Salomão (973 a.C.), chamado o rei “pacífico”, foi um grande estratega que soube juntar a política à gestão de recursos e de pessoas. No conhecido “julgamento sábio de Salomão”, perante duas mulheres que afirmavam ser mães do mesmo filho, o rei, ao sugerir cortar o bebé em dois com cada mulher a receber uma metade, discerniu a mãe falsa como a mulher que aprovou a decisão, enquanto a mãe real implorava a salvação da criança e a sua entrega à mãe rival. Em que é que esta lenda se assemelha à realidade?

Então, num paralelismo com a história do Rei Salomão, o novo Diretor Executivo do Serviço Nacional de Saúde (SNS), Fernando Araújo, tem, nos próximos três anos, um verdadeiro poder que lhe permitirá cortar ao meio ou matar muitas estruturas de gestão da saúde em Portugal, especificamente as Administrações Regionais da Saúde (ARS). Para que consiga ameaçar com a verdade de uma nova gestão, que vise dar mais frutos e robustez a um Serviço Nacional e Saúde quase moribundo e fortemente desidratado, serão também precisas as mães verdadeiras gritar, para deixar vivo o que deve continuar a viver. Ou seja, serão precisas outras vozes além do Rei.

A sombra do risco de extinção da atividade das ARS, expressa no Decreto-Lei, é explícita ao enunciar que a missão das Administrações Regionais de Saúde “deixa de incluir a prestação de cuidados e foca-se no planeamento regional dos recursos, numa ótica de coordenação intersectorial”. Isto traz algumas aflições.

Por isso, no “rumor das alcatifas” do diz-que-disse e não disse, exige-se uma verdadeira comunicação de crise, um investimento numa melhor literacia em saúde — não apenas do cidadão, que ainda não está plenamente ciente das mudanças, mas particularmente aos profissionais das várias áreas da saúde. Este novo CEO é um “governador dos governadores”, pelo que a comunicação, nestas alturas, é essencial.

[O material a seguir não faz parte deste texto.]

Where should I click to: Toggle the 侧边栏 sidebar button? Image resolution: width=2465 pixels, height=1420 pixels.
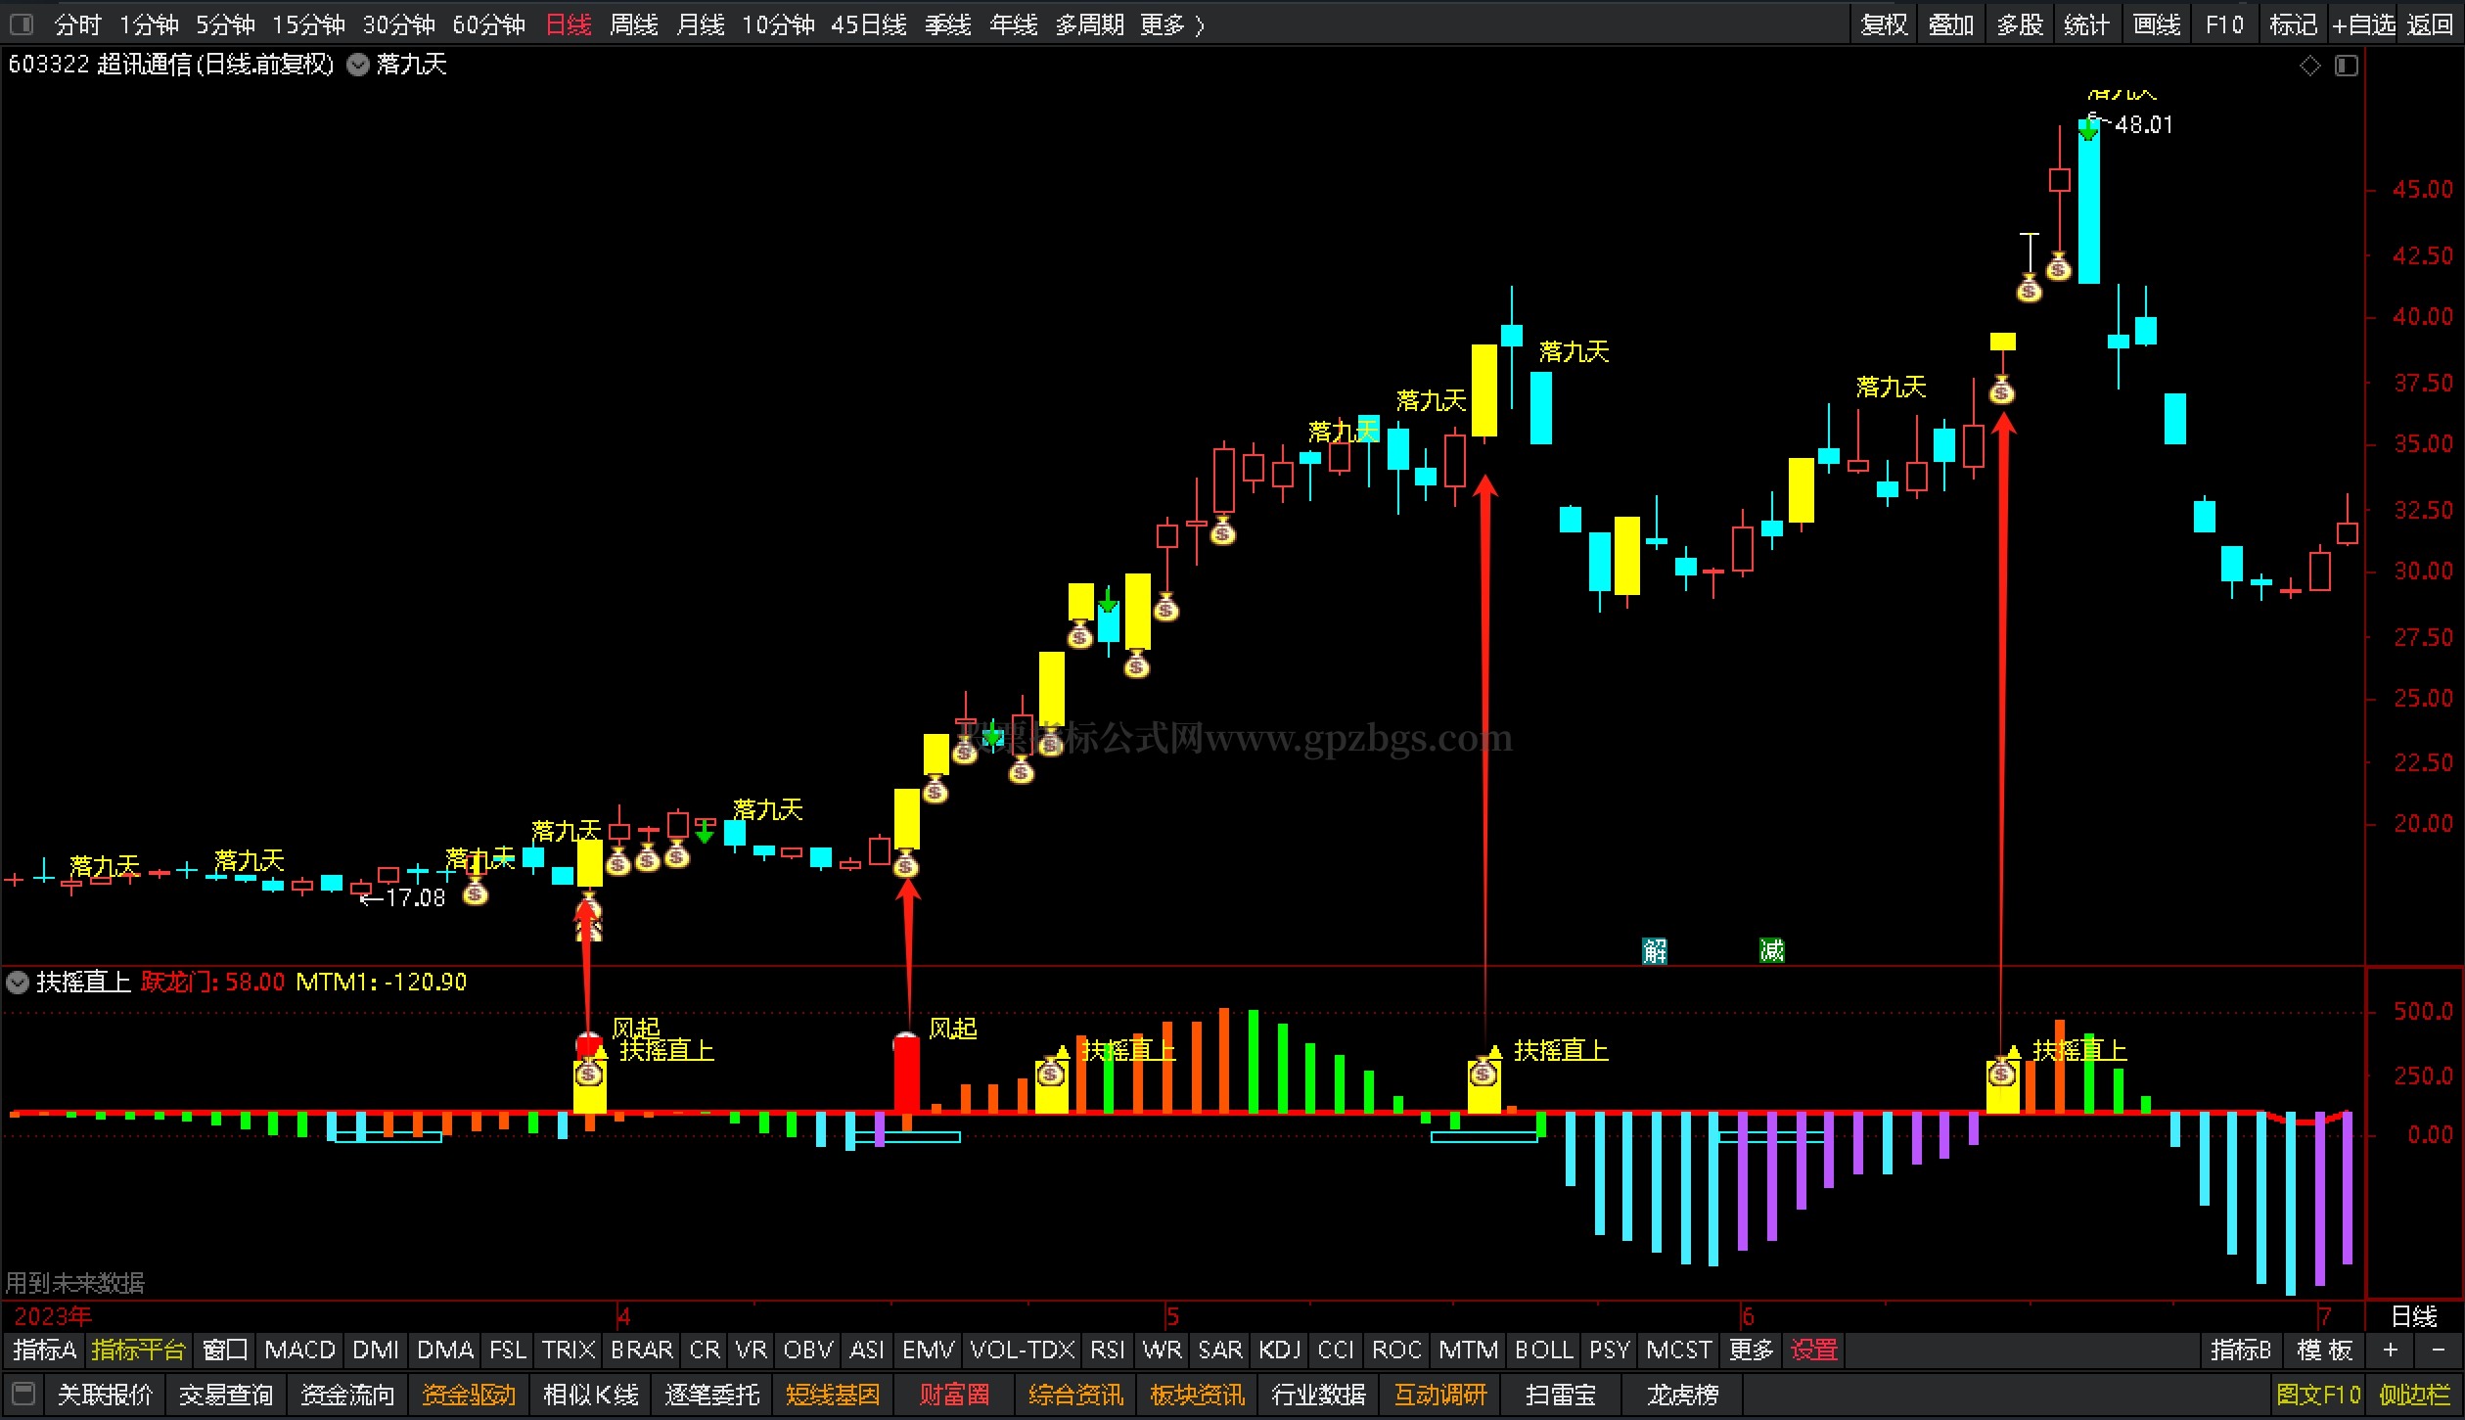point(2414,1394)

É essencial porque também para centenas de famílias que vivem da regularidade dos seus postos de trabalho nestas ARS, que passaram por uma pandemia desenfreada, por situações financeiras de mar alto, por carências de serviços de urgência, internamento, e ambulatório, sentem que a crise está instalada.

Sabemos que muitas vezes a mudança tem de ser disruptiva, fazer quebras e cisões para que renasça algo melhor. Com a missão de “coordenar a resposta assistencial das unidades de saúde do SNS, assegurando o seu funcionamento em rede, a melhoria contínua do acesso a cuidados de saúde, a participação dos utentes e o alinhamento da governação clínica e de saúde”, o poder e a sabedoria do novo Diretor Executivo estarão sob o olhar atento de um povo que o quer ver agir com a magnitude de mudanças deste nível, profundas e necessárias, mas também com o humanismo que se deve na gestão da fragilidade humana.

E isto tudo tem de ter a dose de literacia em saúde quanto à compreensão e uso dos recursos de saúde e às competências que, esperamos, todos venhamos mais a ter.